Items listed in a dataset:
----

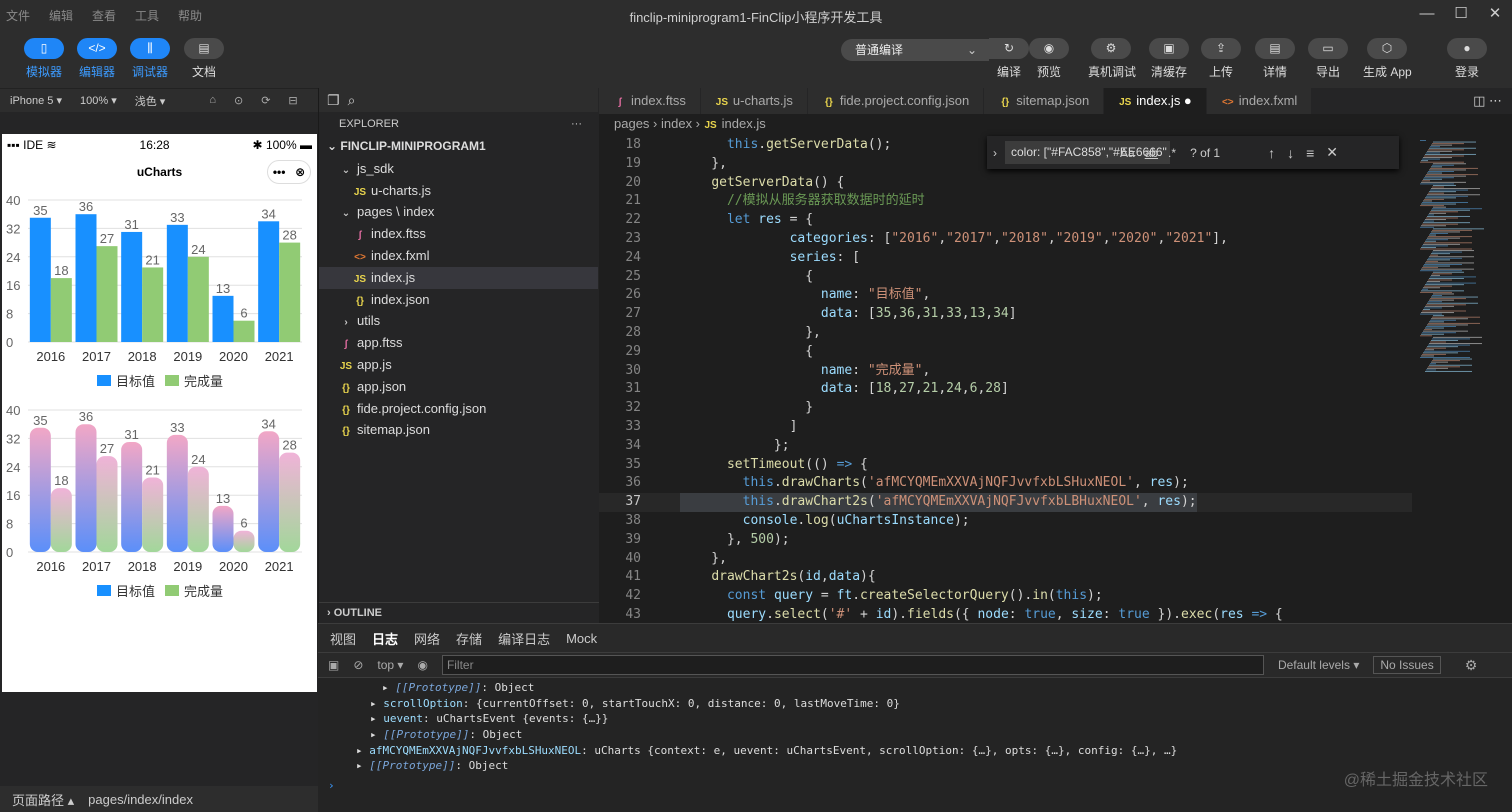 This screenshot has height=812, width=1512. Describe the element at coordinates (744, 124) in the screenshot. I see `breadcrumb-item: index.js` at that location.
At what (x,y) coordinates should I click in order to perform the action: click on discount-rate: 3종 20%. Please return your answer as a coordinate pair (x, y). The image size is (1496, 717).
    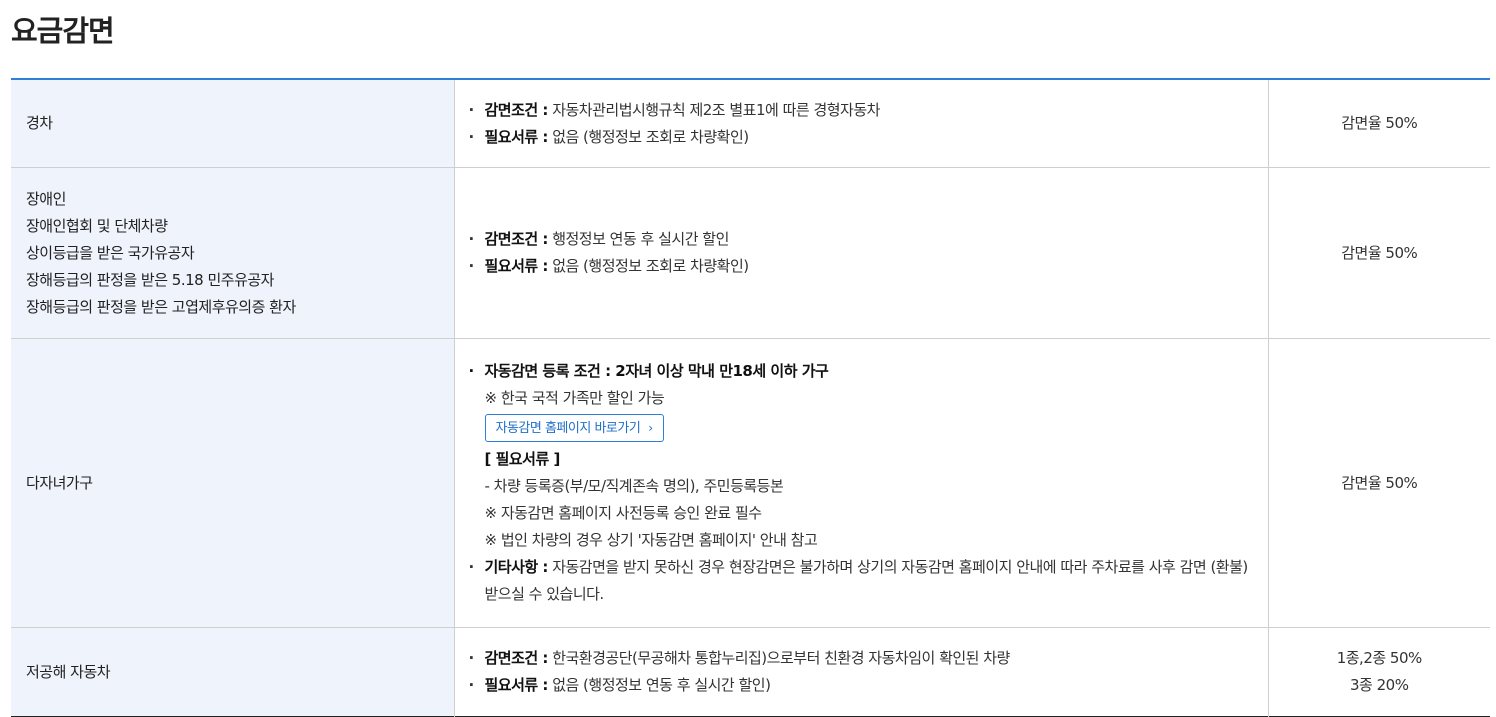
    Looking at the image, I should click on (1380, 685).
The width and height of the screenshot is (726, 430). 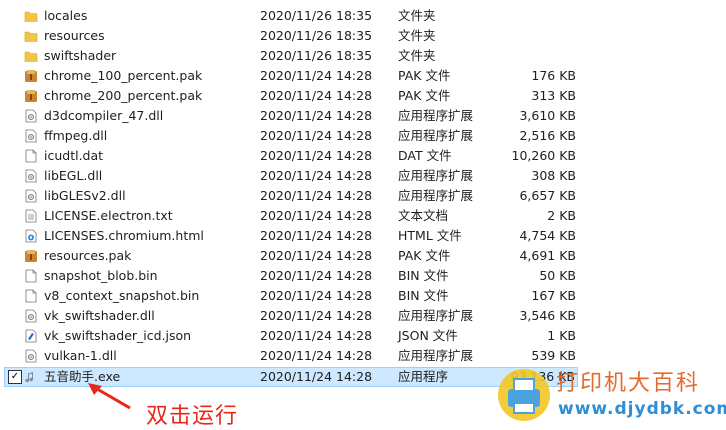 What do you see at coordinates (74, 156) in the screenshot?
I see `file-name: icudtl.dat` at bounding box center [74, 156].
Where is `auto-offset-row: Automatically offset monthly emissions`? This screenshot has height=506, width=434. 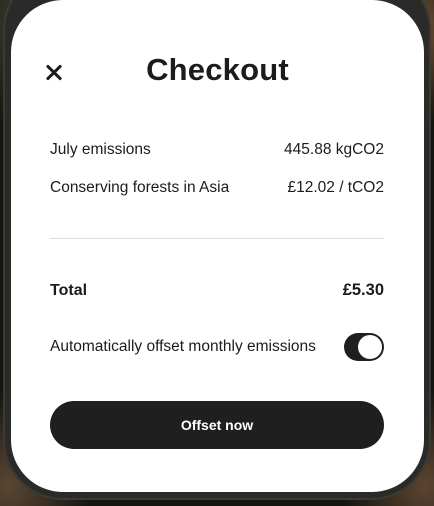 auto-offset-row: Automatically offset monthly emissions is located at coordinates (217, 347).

----

● ASSIGNMENT:
Gather every line of the listing above that contains the string "should", treating uppercase and lowercase as different.

● TASK OUTPUT:
At what (x,y) coordinates should I click in order to perform the action: click on discount-rate: 3종 20%. Please return your answer as a coordinate pair (x, y). The image size is (1496, 717).
    Looking at the image, I should click on (1380, 685).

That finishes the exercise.